◆ What to produce ◆
Within the data that follows, set down exactly the lines from the one containing "Image resolution: width=620, height=2576." through the one containing "Email (146, 780)", both ends included.

◆ Material for this task ◆
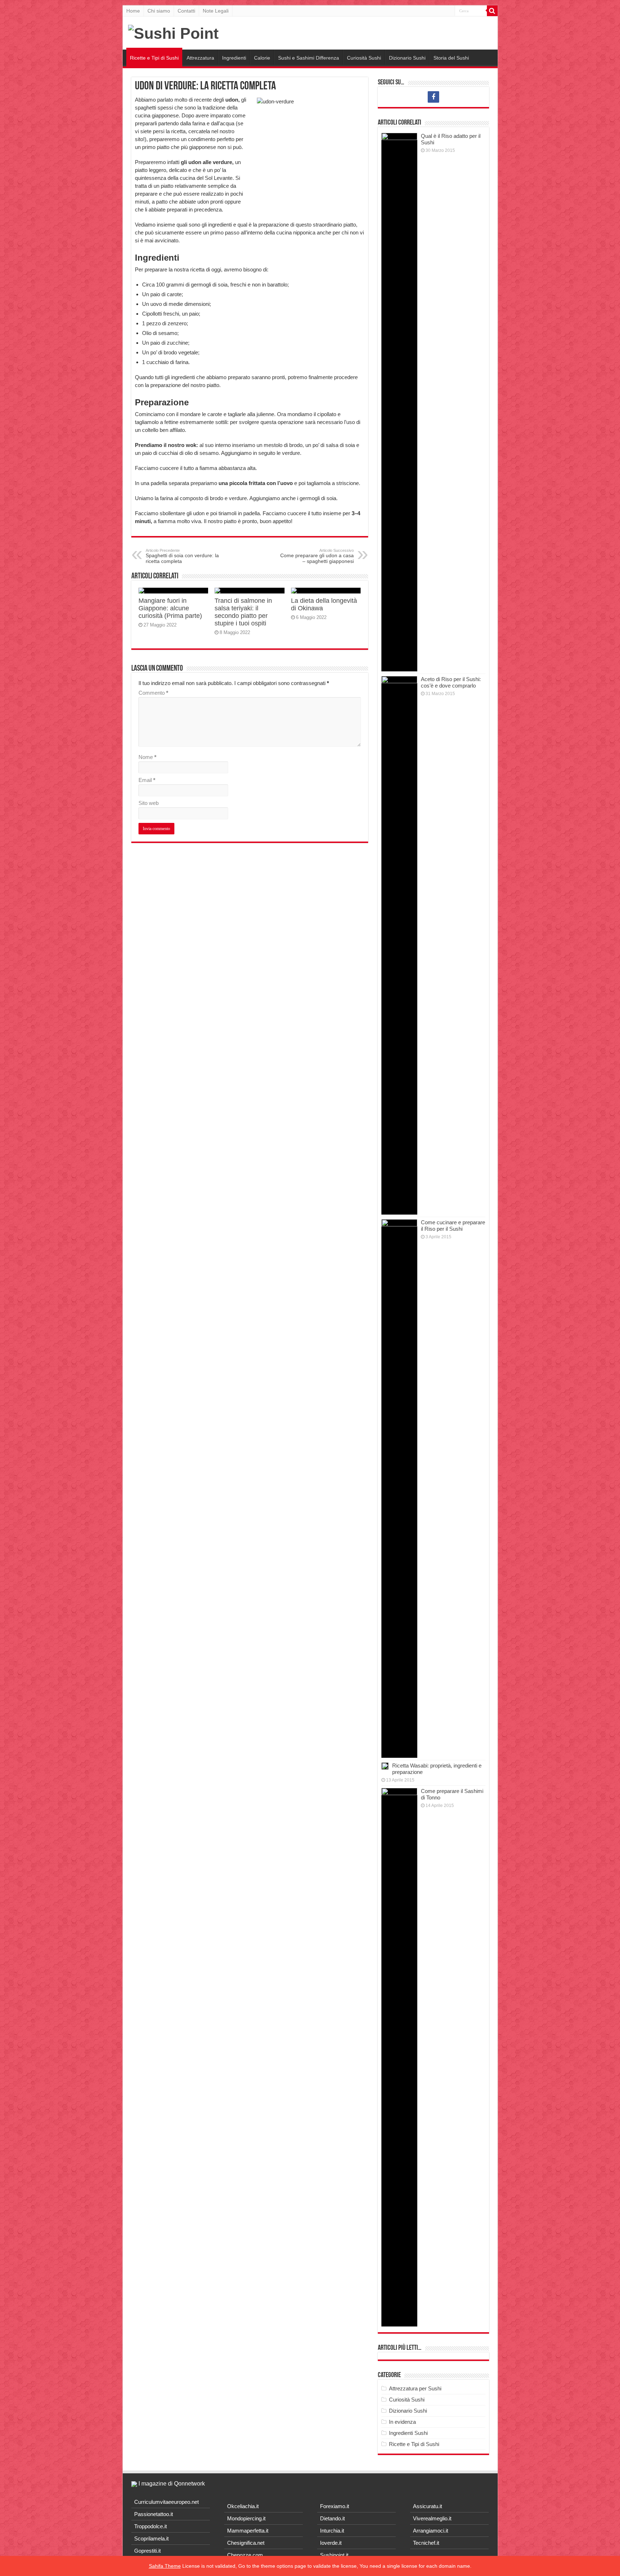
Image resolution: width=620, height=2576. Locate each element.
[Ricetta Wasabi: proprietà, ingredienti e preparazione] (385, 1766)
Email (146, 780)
--
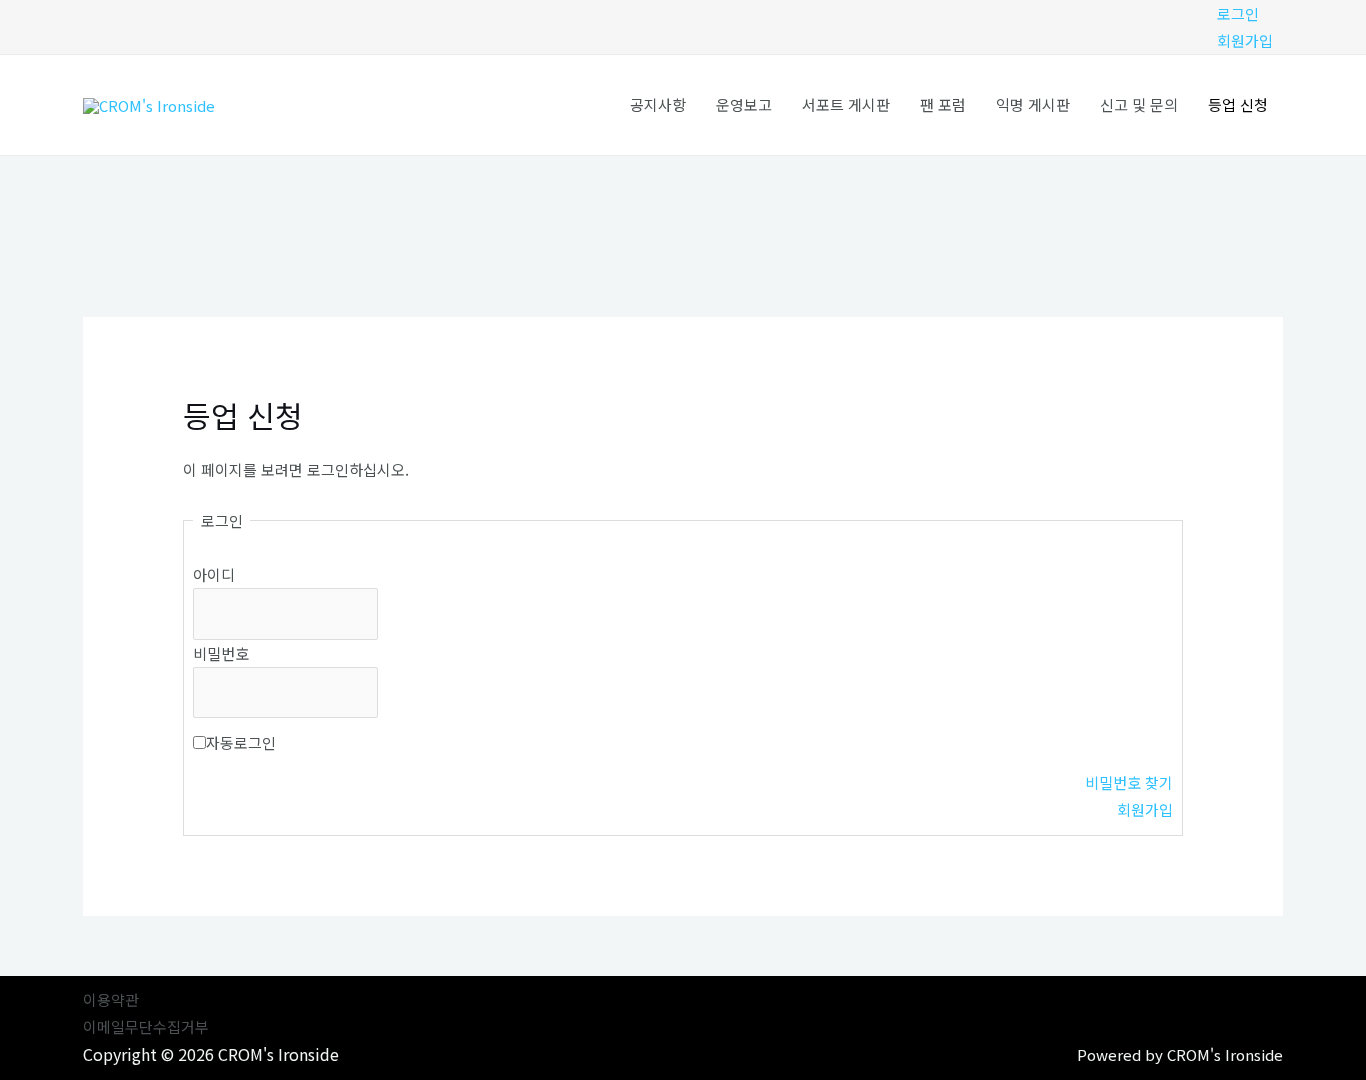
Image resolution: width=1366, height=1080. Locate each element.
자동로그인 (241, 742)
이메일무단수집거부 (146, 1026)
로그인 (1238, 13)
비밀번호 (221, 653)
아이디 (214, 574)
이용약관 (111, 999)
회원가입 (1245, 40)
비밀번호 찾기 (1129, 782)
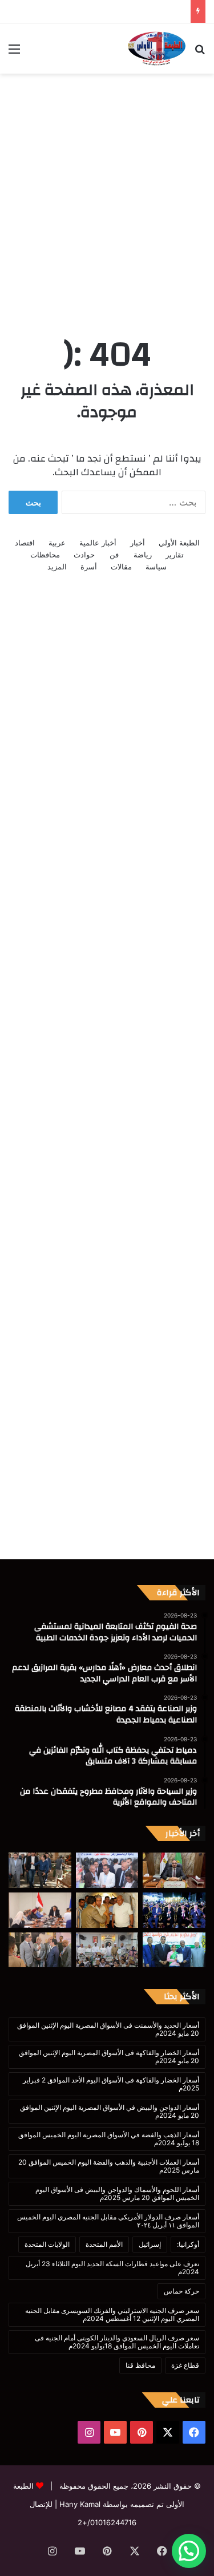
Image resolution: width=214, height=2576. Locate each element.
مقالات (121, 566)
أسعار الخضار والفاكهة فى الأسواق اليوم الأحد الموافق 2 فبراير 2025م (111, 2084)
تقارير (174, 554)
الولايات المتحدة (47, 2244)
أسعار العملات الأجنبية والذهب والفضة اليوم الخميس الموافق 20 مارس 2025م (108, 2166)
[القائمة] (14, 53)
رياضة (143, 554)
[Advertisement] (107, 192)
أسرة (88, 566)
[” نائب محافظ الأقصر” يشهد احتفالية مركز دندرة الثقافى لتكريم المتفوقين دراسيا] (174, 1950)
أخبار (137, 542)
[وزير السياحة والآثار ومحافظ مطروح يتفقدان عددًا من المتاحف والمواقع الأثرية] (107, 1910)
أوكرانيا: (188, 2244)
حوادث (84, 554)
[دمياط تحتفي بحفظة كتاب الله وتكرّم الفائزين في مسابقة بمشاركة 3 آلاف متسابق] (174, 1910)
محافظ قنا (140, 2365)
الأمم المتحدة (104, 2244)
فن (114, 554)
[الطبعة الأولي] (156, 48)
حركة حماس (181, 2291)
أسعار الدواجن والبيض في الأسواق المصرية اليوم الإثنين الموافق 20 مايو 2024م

◆ Finished task ◆
Image resolution: width=620, height=2576. Locate each element.
[Ricetta Wasabi: proprietà, ingredienti e preparazione] (385, 1766)
Email (146, 780)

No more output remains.